Duffy also hails Heffernan’s diligence and work rate and, typically, when we spoke during Wednesday’s down day, Heffernan had just finished optional throwing practice.
Heffernan reckons he gets his work ethic from his father Ivan, and since he was 15 he's regularly done any extra conditioning with both his father and his uncle, Brian Heffernan, who played for Mayo in 1996 and captained Ballina.
“I was never the star player in any team I was a part of and I found I made massive jumps from training with them, overtaking guys who were probably a bit more talented than me.”
As for Heffernan’s future, Duffy says: “The only way is up. As a coach you come across a player he excites you, and I don’t know where this guy’s ceiling is.”
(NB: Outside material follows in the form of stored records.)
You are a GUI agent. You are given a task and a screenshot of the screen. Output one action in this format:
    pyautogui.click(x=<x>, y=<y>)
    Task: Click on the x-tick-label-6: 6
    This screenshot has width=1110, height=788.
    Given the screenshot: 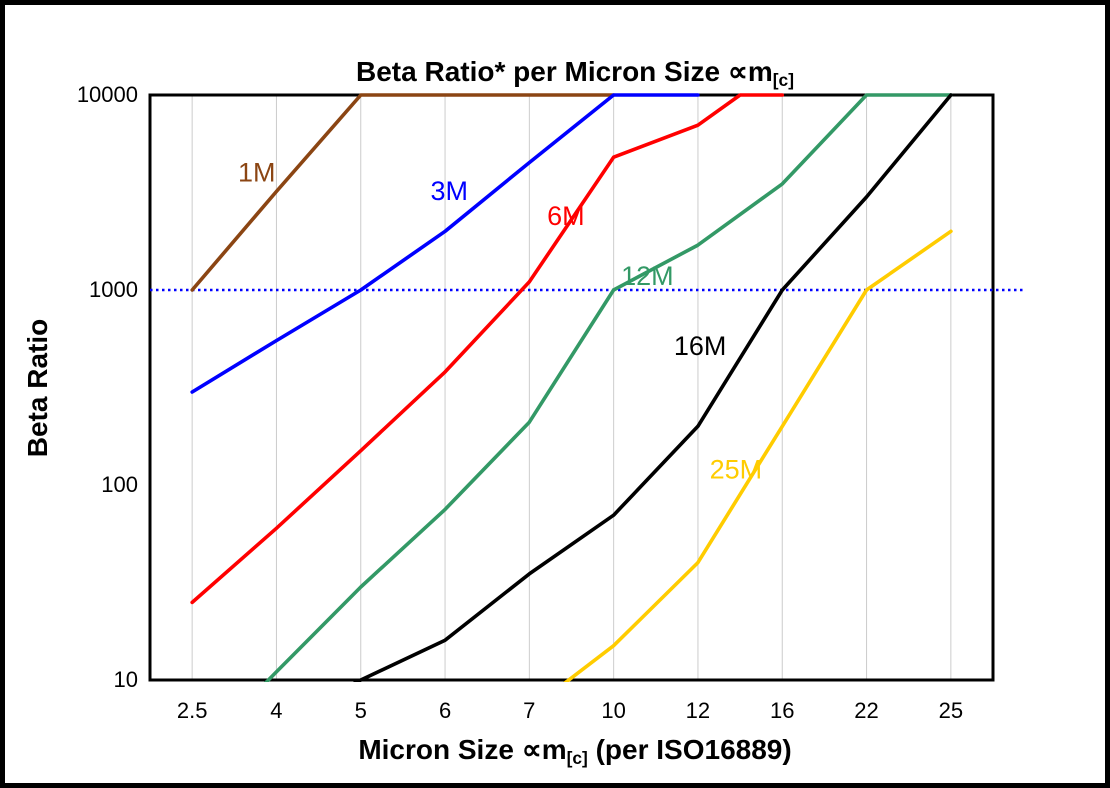 What is the action you would take?
    pyautogui.click(x=445, y=710)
“I’m getting older obviously,” Heffernan admits with a chuckle, “but I do think I’ve a bit of a way to go. There’s a lot more I want to achieve, definitely, and I think we’re heading in a really good direction as a club.”
“To win silverware again with Connacht would be an incredible achievement and to get back into the national team has been something I really want, to redeem myself, because it is something I regret looking back on my career. It’s the only shot I’ve had at it and it would be incredible to get back in there at some stage.”